EXERCISES:
1. Please list the parts that velocipede says were put together to make the router planer sled in the extrusion thread.
2. Return the portion of the extrusion thread starting at "I chose Faztek" and ending at "(Dec 10, 2011)".

TEXT:
··········
I chose Faztek over 8020 because I could get the Faztek stuff in 2 days using Amazon prime, so I saved on shipping and got near instant gratification. The specs are comparable. I did not find the Rockler multi track profile at either supplier http://www.rockler.com/multi-track-...5J6AfrZ5gB5o4rOAFEqq2_CyLuqobnSS2ExoC0fDw_wcB


----------



## Al B Thayer (Dec 10, 2011)

Tree Hugger said:


> Right and they trademarked the name but how does it compare to Faztek ( sons company claims more bang for the buck with FAZTEK).
> High speed inspection sorting machines using high speed cameras.
> I doubt it's light duty stuff like rockler.
> Personally haven't used either but I can see uses for it ..will have to find out a little more , thanks for the info.


Tree
If I wasn't a woodhead. I'd be building crap out of 8020. I like the way they bundle items and hack off some of the shipping cost.

I've tried a lot of places and can never find a better price than on eBay. You might find a few items on "Amagone" but for me, I have never found a single item for less there. Faxtek has a few items on eBay but...

Al


----------



## WarnerConstInc. (Nov 25, 2008)

Straight from 8020, 30 minutes from home.


----------



## epicfail48 (Mar 27, 2014)

velocipede said:


> Aluminum is fun to work with...it's like having your old erector set back. You can make tons of stuff from it and take it apart and make something else. I got all worn out from hand planing some badly twisted air dried cherry slabs that have been taking up too much room in the shop. I figured a router planer sled would get the job done better, so I put together some 8020 type extrusions from Faztek, some Rockler Multi Track, some angle and floor brackets, various t-nuts and some turned inline skate wheels to create my version. Some pics of the inaugural test run. Useable area is 25" x 86" with about a three inch height adjustment range before I have to block up the frame. I just need to come up with a way to clamp the piece being planed. Others have used various bench stop systems for that, so that's where I'm headed. The skate wheels worked out great and both X and Y movement is very smooth. Some minor ridges left after planing, but a cabinet scraper took care of them easily.
> View attachment 129729
> View attachment 129737
> View attachment 129745
> View attachment 129753


That's a pretty slick setup mate. Ever thought about putting some stepper motors on there and making a CNC machine?


----------



## velocipede (Jan 15, 2015)

epicfail48 said:


> That's a pretty slick setup mate. Ever thought about putting some stepper motors on there and making a CNC machine?


I can always repurpose these extrusions for a CNC, but the skate wheels are not precise enough to just convert this rig.


----------
··········
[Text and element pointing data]
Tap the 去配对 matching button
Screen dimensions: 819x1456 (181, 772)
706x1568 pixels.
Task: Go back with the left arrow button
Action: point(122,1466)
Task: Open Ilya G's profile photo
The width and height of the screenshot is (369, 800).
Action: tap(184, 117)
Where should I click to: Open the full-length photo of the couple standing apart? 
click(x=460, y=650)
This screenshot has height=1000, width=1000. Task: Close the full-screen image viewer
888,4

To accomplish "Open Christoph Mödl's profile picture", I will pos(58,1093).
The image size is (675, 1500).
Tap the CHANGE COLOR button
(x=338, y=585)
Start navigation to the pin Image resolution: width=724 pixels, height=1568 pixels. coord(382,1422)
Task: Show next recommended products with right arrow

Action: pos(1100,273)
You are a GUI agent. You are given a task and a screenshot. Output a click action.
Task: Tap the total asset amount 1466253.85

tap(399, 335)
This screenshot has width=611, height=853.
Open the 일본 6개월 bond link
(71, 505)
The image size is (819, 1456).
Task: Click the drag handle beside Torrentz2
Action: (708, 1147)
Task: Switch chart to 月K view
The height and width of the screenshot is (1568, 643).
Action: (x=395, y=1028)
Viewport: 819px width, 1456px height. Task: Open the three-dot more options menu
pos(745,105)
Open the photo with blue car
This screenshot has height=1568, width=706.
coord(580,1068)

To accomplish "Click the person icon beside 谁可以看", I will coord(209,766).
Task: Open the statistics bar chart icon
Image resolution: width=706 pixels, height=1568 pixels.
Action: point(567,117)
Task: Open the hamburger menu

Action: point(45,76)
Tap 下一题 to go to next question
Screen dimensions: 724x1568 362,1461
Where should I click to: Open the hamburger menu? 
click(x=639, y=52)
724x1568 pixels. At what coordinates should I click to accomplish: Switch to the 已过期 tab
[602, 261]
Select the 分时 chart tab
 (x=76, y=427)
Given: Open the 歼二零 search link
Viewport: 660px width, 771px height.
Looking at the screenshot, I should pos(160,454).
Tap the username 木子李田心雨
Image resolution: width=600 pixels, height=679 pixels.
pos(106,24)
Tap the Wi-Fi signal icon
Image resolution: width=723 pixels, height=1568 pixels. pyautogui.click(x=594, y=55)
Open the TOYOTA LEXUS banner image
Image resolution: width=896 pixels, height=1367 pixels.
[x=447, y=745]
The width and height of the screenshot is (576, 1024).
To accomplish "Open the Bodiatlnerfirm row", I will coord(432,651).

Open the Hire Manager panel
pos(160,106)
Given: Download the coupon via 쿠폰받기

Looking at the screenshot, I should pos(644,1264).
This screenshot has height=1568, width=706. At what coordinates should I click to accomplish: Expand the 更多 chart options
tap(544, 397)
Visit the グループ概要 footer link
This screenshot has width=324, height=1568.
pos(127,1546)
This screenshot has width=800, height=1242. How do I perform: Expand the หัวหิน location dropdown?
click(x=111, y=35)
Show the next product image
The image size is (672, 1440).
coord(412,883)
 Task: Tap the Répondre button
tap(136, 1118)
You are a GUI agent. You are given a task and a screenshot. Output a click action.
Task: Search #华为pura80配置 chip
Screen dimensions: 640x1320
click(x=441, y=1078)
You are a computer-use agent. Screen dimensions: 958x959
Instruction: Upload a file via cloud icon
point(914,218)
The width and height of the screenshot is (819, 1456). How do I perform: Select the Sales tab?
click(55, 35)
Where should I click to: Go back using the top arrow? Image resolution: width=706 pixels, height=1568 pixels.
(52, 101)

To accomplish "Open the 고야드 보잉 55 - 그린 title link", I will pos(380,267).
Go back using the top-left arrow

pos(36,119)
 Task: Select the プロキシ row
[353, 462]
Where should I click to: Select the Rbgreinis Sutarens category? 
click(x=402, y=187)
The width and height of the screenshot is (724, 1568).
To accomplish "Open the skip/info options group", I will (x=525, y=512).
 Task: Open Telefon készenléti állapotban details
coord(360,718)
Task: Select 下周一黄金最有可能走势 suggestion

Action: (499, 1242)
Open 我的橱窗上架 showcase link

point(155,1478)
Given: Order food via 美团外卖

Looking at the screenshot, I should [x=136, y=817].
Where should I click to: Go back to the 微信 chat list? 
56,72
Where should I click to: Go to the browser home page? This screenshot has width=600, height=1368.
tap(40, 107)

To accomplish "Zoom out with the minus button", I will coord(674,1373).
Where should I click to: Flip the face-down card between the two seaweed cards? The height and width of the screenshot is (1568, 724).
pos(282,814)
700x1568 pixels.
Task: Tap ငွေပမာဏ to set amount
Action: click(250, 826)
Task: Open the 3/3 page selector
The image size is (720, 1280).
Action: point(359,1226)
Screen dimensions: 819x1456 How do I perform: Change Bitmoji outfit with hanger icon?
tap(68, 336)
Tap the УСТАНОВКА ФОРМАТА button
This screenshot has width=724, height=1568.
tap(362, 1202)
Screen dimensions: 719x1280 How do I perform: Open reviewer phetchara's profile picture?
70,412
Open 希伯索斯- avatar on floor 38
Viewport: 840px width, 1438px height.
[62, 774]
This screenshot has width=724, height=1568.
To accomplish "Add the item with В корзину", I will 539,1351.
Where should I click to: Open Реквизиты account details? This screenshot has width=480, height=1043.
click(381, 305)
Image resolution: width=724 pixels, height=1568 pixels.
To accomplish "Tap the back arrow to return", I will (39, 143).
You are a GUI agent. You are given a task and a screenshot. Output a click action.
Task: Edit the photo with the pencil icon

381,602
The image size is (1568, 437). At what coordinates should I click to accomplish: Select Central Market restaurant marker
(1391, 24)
··········
WORKED SOLUTIONS:
1.
- 8020 type extrusions from Faztek
- Rockler Multi Track
- angle and floor brackets
- various t-nuts
- turned inline skate wheels

2.
I chose Faztek over 8020 because I could get the Faztek stuff in 2 days using Amazon prime, so I saved on shipping and got near instant gratification. The specs are comparable. I did not find the Rockler multi track profile at either supplier http://www.rockler.com/multi-track-...5J6AfrZ5gB5o4rOAFEqq2_CyLuqobnSS2ExoC0fDw_wcB


----------



## Al B Thayer (Dec 10, 2011)